Di terra e mare,
di Raffaele La Capria e Silvio Perrella
Laterza, 2018
pp. 104
€ 14,00 (cartaceo)
€ 8,99 (ebook)
Raffaele La Capria e Silvio Perrella sono due grandi scrittori e, come tali, riescono a rendere palpabile anche ciò che è invisibile agli occhi. Per questo, dichiarano, il loro Di terra e mare è un dialogo essenziale scritto con la voce:
Se tu scrivi con la voce e la depositi nell’orecchio di un’altra persona, rimane. Il foglio, il foglio su cui scrivi con la voce, non è fatto di carta ma è l’anima dell’altro, la pagina mutevole dell’altro. (p. 59)
La sinestesia, spiegava la mia professoressa di letteratura italiana al liceo, è l’associazione espressiva tra due parole pertinenti a due diverse sfere sensoriali diverse. Tutto il delizioso dialogo a due, a volte condotto di persona altre volte al telefono tra Roma e Napoli, che costituisce Di terra e mare è un continuo accostare sensi diversi contemporaneamente, toccando i temi più disparati e lambendo i messaggi dei grandi scrittori del passato che hanno cambiato la vita di La Capria. Perché se è vero che in certi momenti si perde il senso di chi faccia la domande e di chi risponda, è lampante che il vero intervistato sia La Capria, autore di Ferito a morte (premio strega nel 1961) e di A cuore aperto (Mondadori, 2009).
Con Napoli e il Palazzo Donn’Anna, abitazione dello scrittore per molti anni a partire dalla sua infanzia e fonte di ispirazione di molte delle immagini ricorrenti dei suoi romanzi, sempre sullo sfondo, si spazia dalle lezioni dei maestri della passato, da Proust che «riscatta la frantumazione del tempo con la sua idea di circolarità» (p.39) all’amica Anna Maria Ortese con cui ha condiviso tante riflessioni sulla vita e l'esistenza umana, da Virginia Woolf e la sua poetica dolorosa alle “epifanie” di James Joyce, dalle scelte espressive di Goffredo Parise fino ai drammi artistici della famiglia De Filippo.

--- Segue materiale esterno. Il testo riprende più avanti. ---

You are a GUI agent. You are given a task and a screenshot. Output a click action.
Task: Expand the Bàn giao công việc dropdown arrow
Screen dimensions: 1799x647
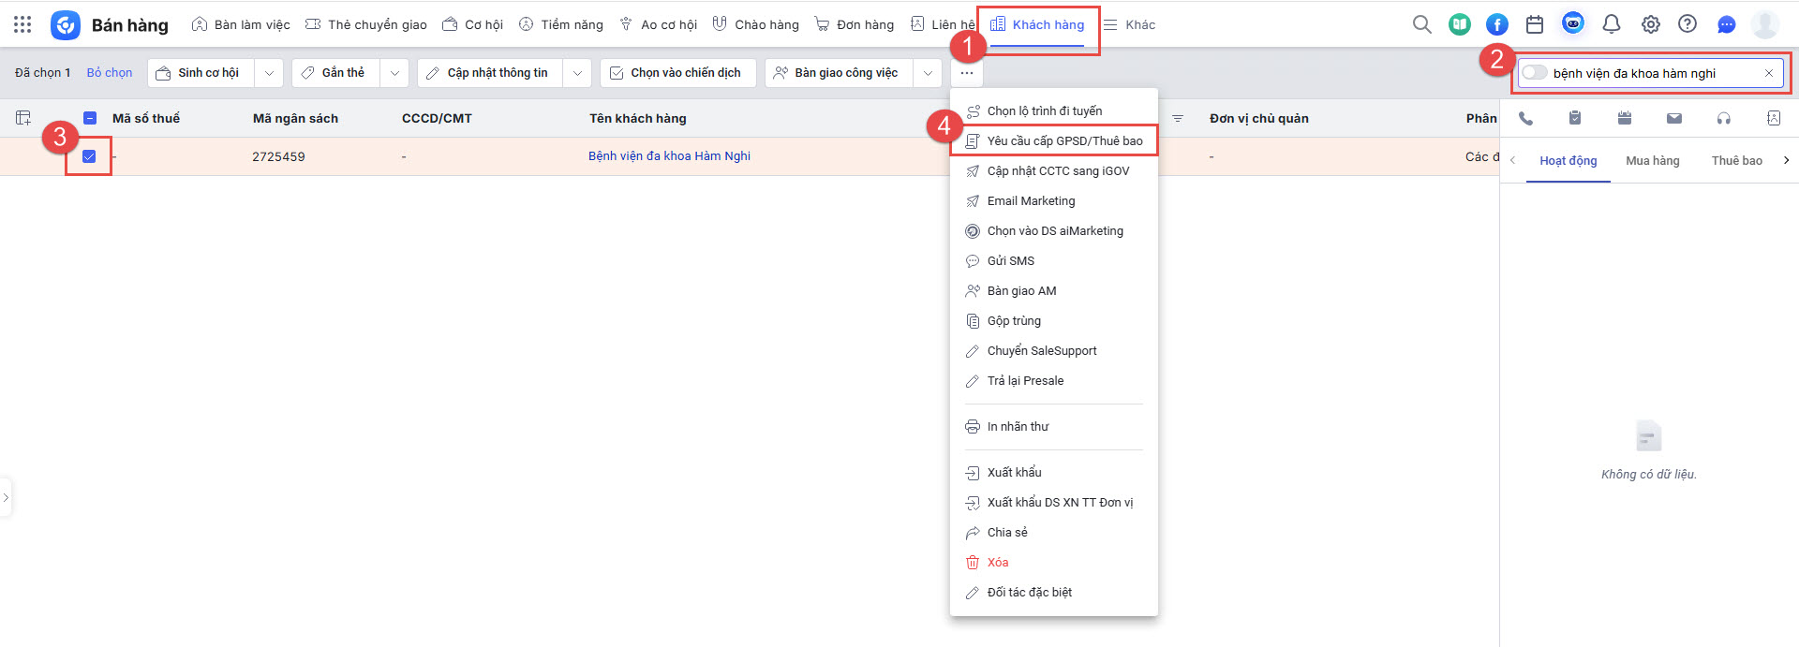click(x=928, y=73)
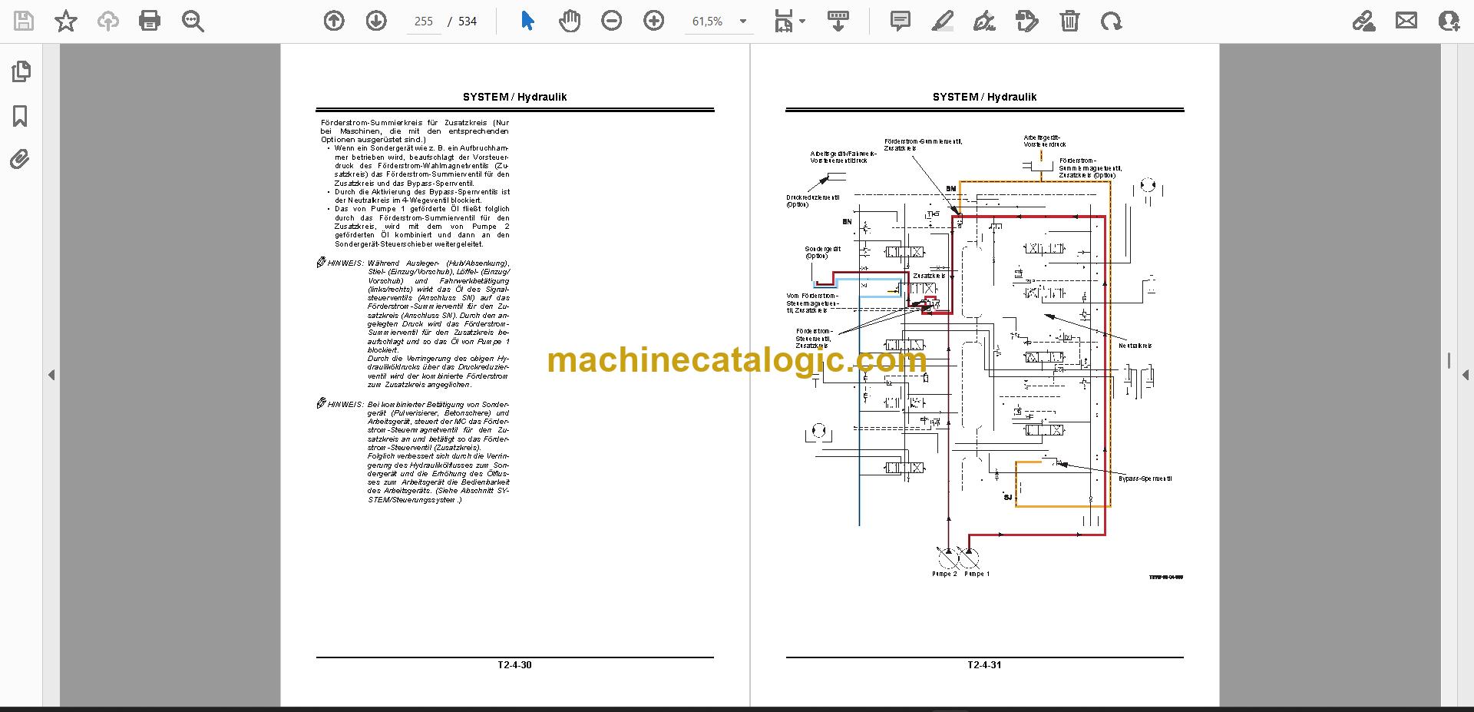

Tanta letteratura, quindi, vissuta come scrittore, dato che scrivere, per La Capria, ha sempre avuto il senso di «capire che ci sto a fare nel mondo» (p.53) per sconfiggere il suo dramma interiore, «l’inadeguatezza» (p. 34), e di dare «un ordine tuo, personale, non oggettivo» (p. 69) al caos del mondo. Ma anche come avido lettore:
Leggere, con che cosa ti mette in relazione? Non soltanto con la cosa che stai leggendo: leggere ti mette in relazione con l’immaginazione. (p.61)
Volando sopra i grandi temi universali della vita (amore, amicizia, passione, felicità, paura della morte) grazie alle percezioni e alla sensibilità di uno scrittore di 95 anni che dialoga con un suo amico (e collega), ci si tuffa nella dimensione del non detto e dell’inconfessato, in una parentesi spirituale in cui luce e mare invadono l’esperienza di lettura. Di terra e mare esemplifica davvero il senso dell’abbandono attivo di cui La Capria parla all’inizio dei sette brevi capitoli del libro: scegliere di farsi sfiorare dagli eventi senza lasciarsi sommergere, avendo coscienza del fatto «che il dolore è un fatto umano. E “la bella giornata” e lo tsunami sono ugualmente meravigliosi a occhi non umani» (p.27), è il segreto per una vita serena. Di terra e mare è una piccola guida di sopravvivenza scritta con quello stile “giapponese napoletano” che Perrella riscontra nell’opera dell’amico Raffaele, che andrebbe letta nei momenti di minor fiducia in se stessi, come individui e come essere sociali. A Laterza il merito di aver presentato il testo in una veste grafica impeccabile, arricchita (con lungimiranza) da una sezione dedicata alle annotazioni – la prima che mi è capitato di vedere in un libro.